SlitheryDee
Lifer
- Feb 2, 2005
- 17,252
- 19
- 81
Yeah, the old testament is pretty whacked overall. I've read up to Ruth, then stopped reading it because I read Ruth in school (oh the horrors my reading class made me a read a religious story!) and was deciding if I was going to try re-reading it again or skip past it then I stopped there.
If I was Jewish in 6000 BC, I wouldn't follow that God. But when I put it into perspective of how barbarian the human race was back then. I guess it would probably seem fairly normal.
But when I see in the modern world, I'm not sure we've really grown or learned much of anything either.
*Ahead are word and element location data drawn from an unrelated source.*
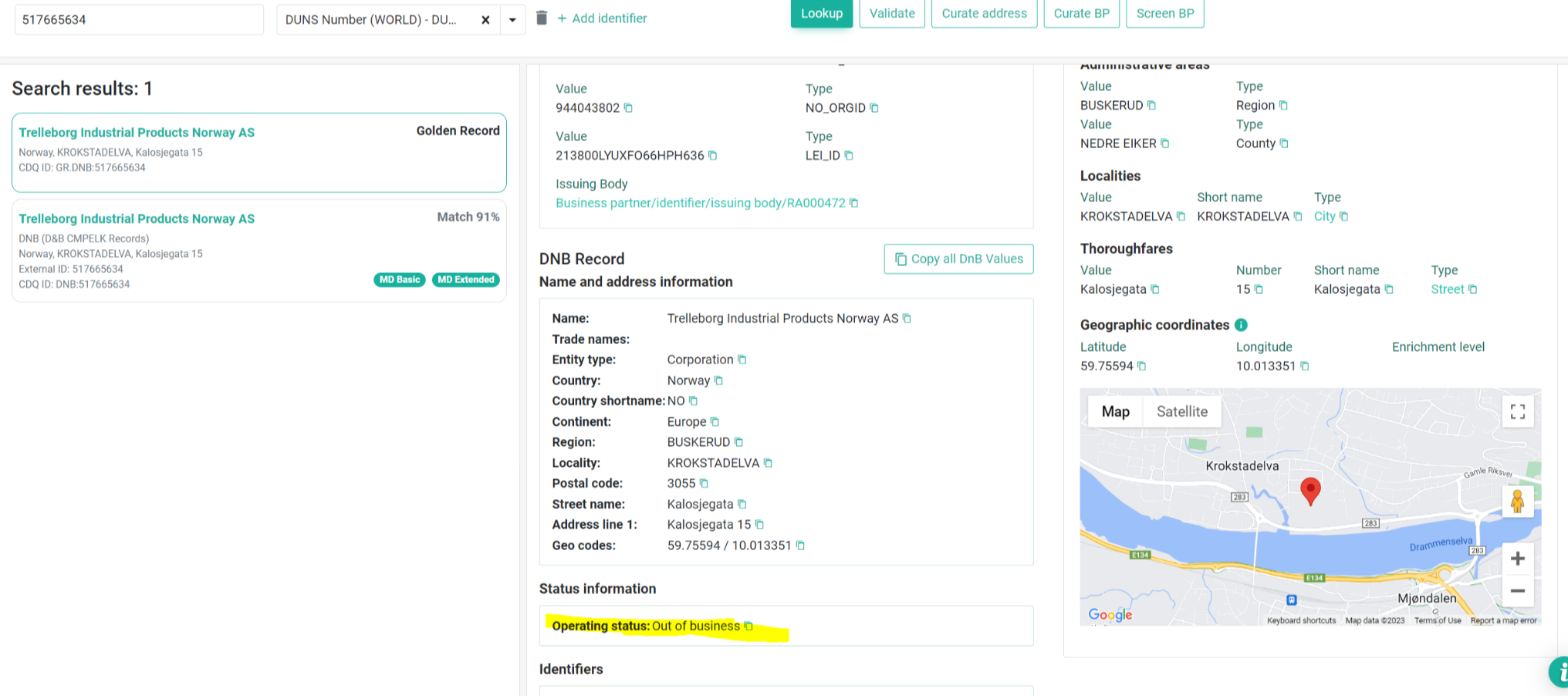Open the identifier type dropdown arrow
This screenshot has width=1568, height=696.
(512, 20)
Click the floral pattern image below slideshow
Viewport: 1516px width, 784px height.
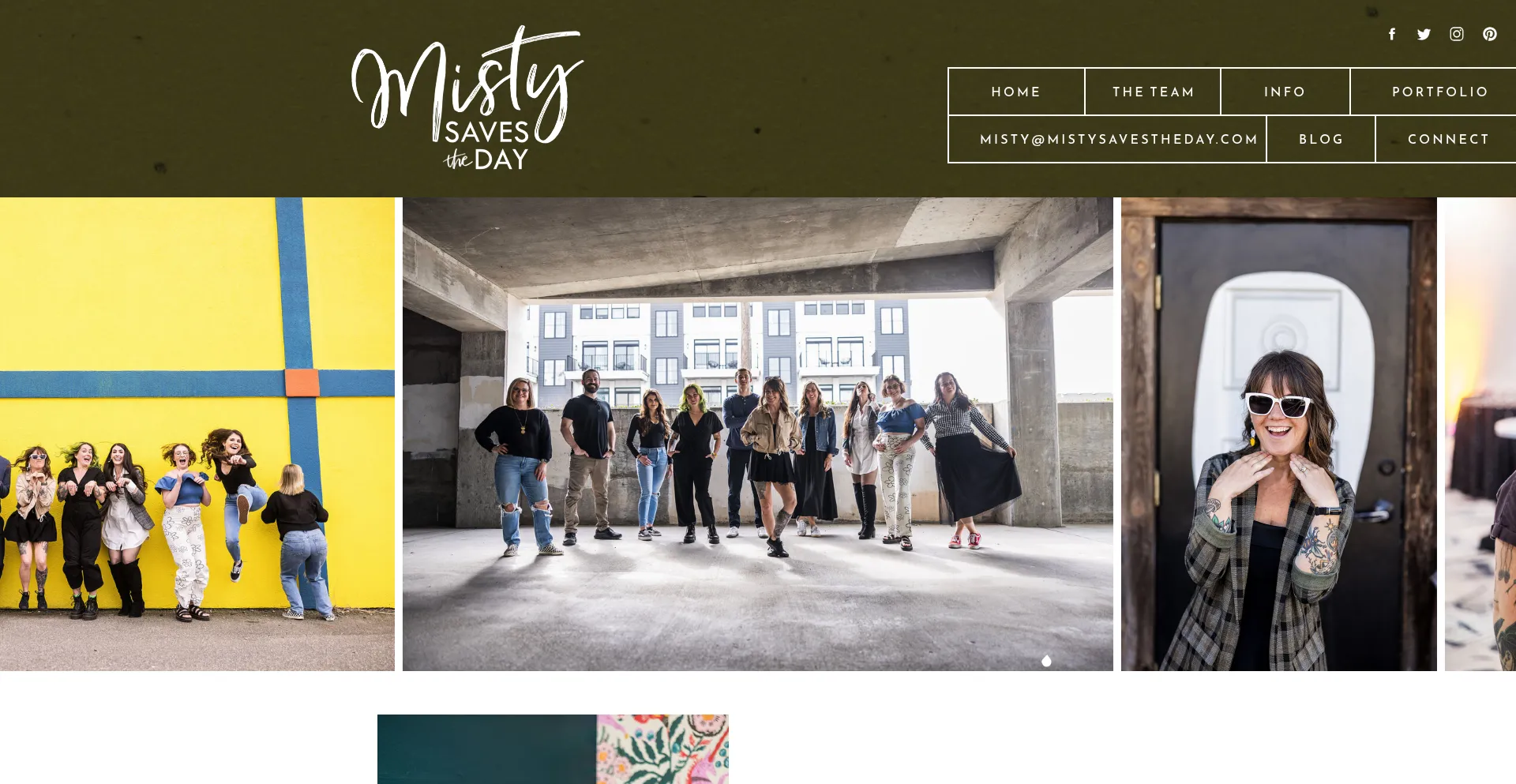tap(662, 749)
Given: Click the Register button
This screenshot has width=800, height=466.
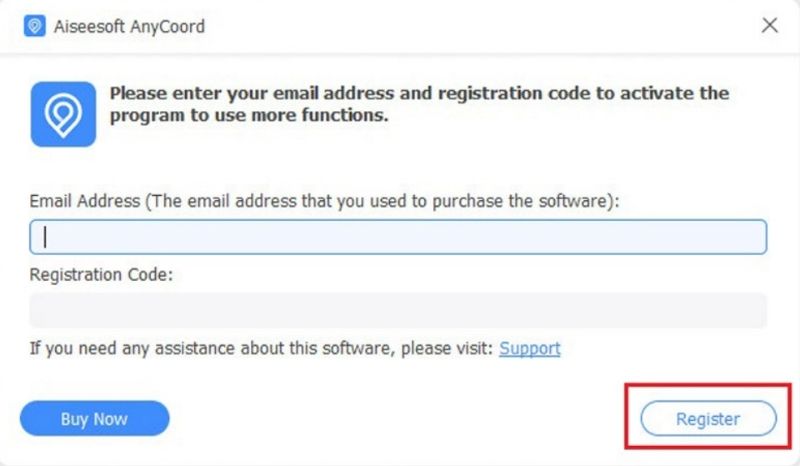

The very fact that you can judge the people of biblical times as primitive and barbaric demonstrates how much we've learned and grown. You're not a particularly moral or immoral person for this time and neither am I, yet both of us are leagues ahead of every single individual from biblical times as far as morality goes. We just live in a far more enlightened age than they did.
It's the reason that Christians are now backing away from the idea that everything in the bible is true. They have to find some way to make it jive with their obviously superior knowledge and moral sensibilities, and that's how they do it. The stories they find repellent and beneath them are now "allegorical", while the ones that they can stomach are the "true" ones. They want so desperately to hold on to the core belief as an ideal of goodness and objective morality. The human race keeps moving onward and upward though, while the histories surrounding Christianity remain rooted in the bronze age, where they will always remain.